**THE RECORDS**

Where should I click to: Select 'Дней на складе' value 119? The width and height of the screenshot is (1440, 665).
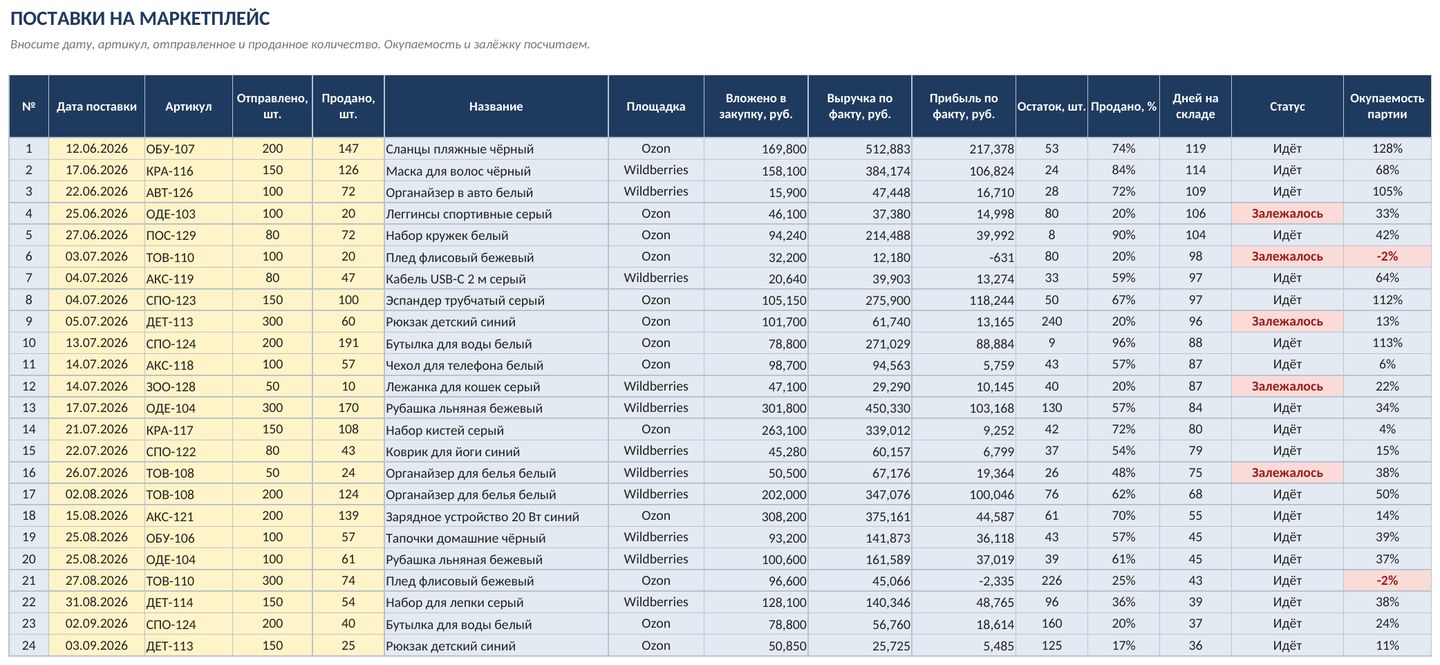[x=1195, y=149]
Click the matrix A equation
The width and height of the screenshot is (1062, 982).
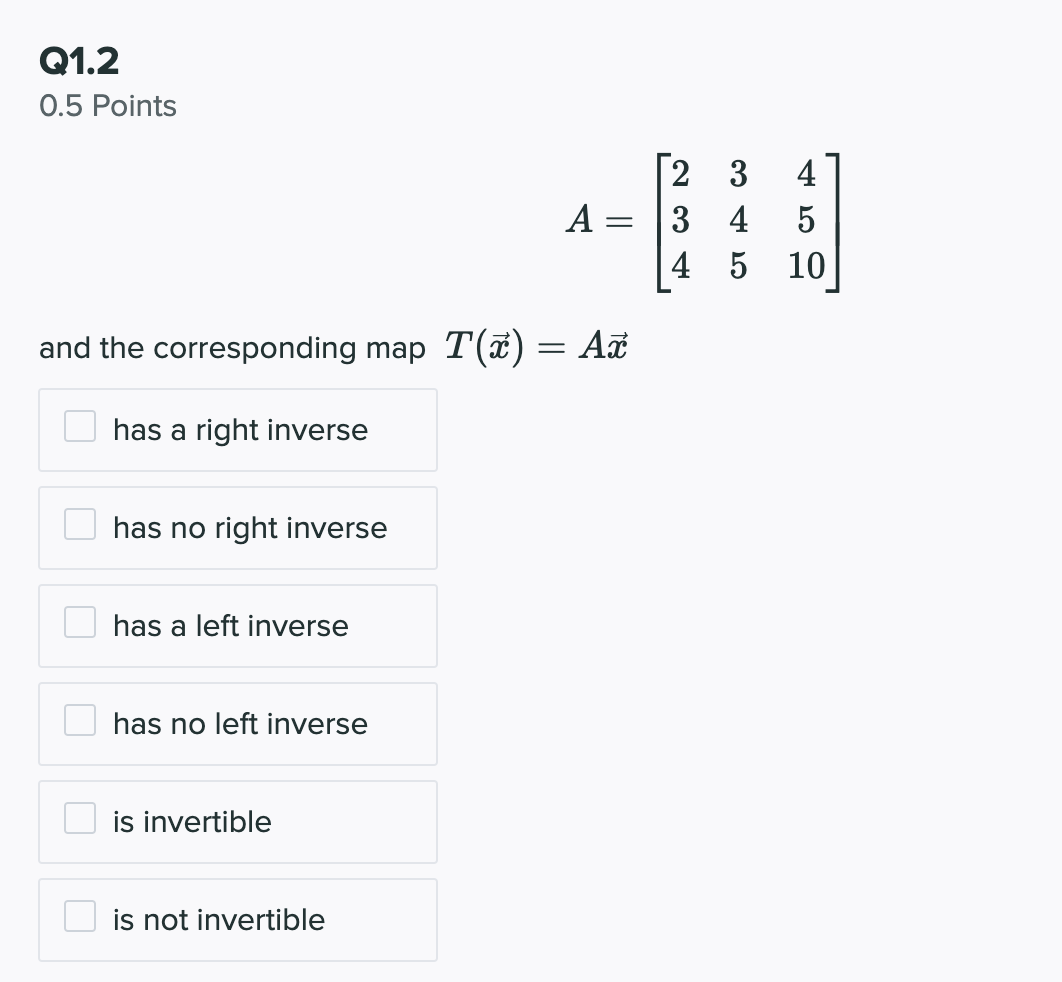pos(700,222)
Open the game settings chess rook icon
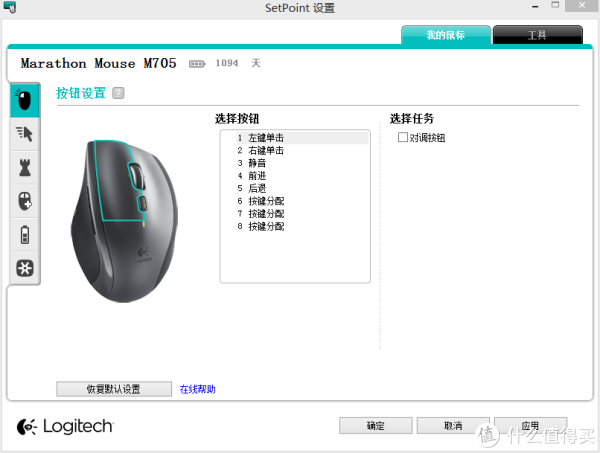Image resolution: width=600 pixels, height=453 pixels. (24, 167)
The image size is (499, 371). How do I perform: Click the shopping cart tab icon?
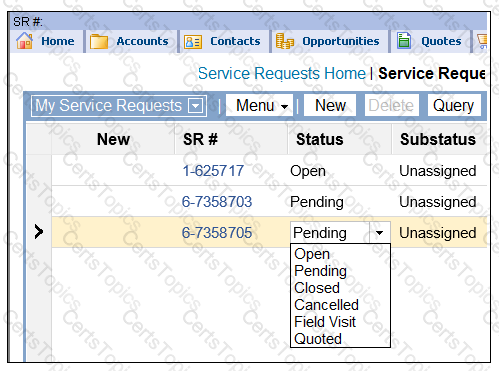pos(482,41)
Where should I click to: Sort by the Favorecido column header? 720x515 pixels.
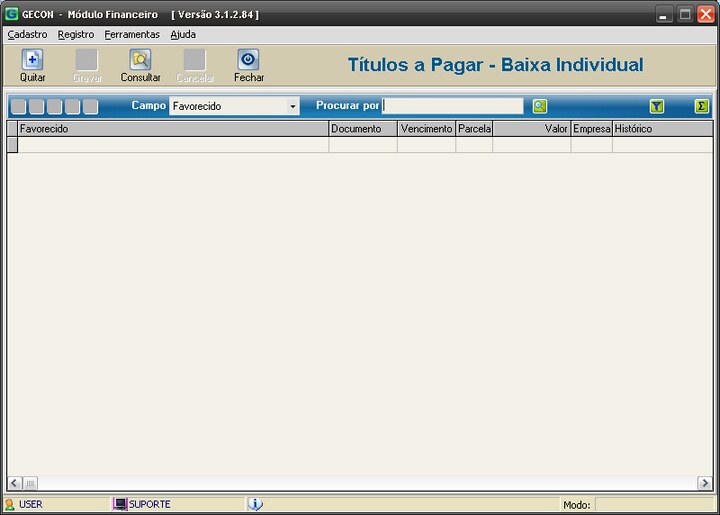click(172, 129)
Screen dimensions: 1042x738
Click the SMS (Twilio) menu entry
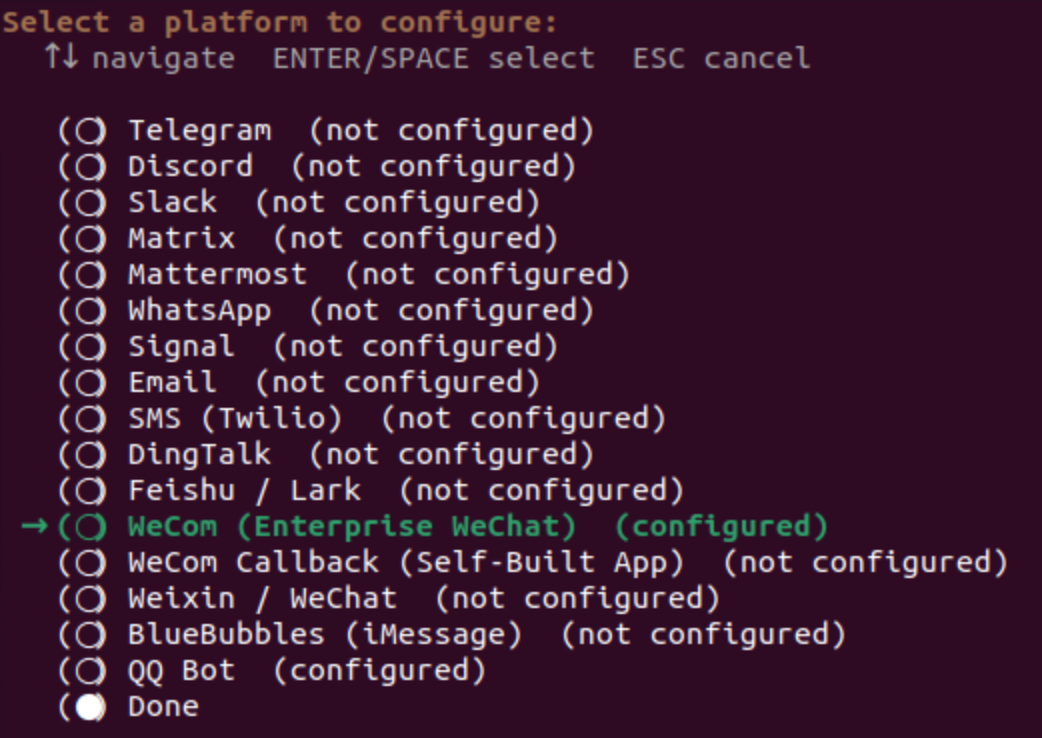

**EXERCISE BRIEF**
The expected output is exactly the lines from the one containing "Open the game settings chess rook icon" through the last line of the listing, both included, with every picture left out.

**EXPECTED ANSWER**
Open the game settings chess rook icon
Image resolution: width=600 pixels, height=453 pixels. (24, 167)
The image size is (499, 371). How do I perform: Click the shopping cart tab icon?
pos(482,41)
Where should I click to: Sort by the Favorecido column header? 720x515 pixels.
click(172, 129)
Screen dimensions: 1042x738
Click the SMS (Twilio) menu entry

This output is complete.